Guideline-Based Recommendations

Diagnosis

  • Use simulation platforms to supplement traditional training for minimally invasive BPH procedures.

Management

  • Incorporate VR and high-fidelity simulators such as the VirtaMed platform for Rezum and UroLift training to improve procedural skills.
  • Utilize AI-driven performance metrics to provide objective feedback and enhance learning efficiency.

Monitoring & Follow-up

  • Assess trainee performance using simulator-generated scores including treatment success, procedure duration, and technical errors.
  • Evaluate simulator validity (face, content, construct) regularly to ensure educational effectiveness.

Risks

  • Limited case volumes and variable resident exposure may hinder skill acquisition without simulation support.
  • Lack of comprehensive validation studies for some simulators may affect training quality.

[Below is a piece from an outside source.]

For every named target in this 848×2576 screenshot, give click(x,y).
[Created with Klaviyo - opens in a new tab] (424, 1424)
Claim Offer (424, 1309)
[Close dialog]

Patient & Prescribing Data

Patients with benign prostatic hyperplasia undergoing minimally invasive surgical therapies

Simulation-trained surgeons may achieve improved procedural competence and patient safety, potentially enhancing outcomes of Rezum and UroLift procedures.

Clinical Best Practices

  • Adopt simulation-based training early in urology residency to bridge theoretical knowledge and practical skills.
  • Use AI-integrated simulators to provide detailed, objective performance feedback.
  • Ensure simulators used have demonstrated face and content validity; pursue further research on construct validity.
  • Encourage repetitive practice on VR platforms to develop muscle memory essential for complex MIST procedures.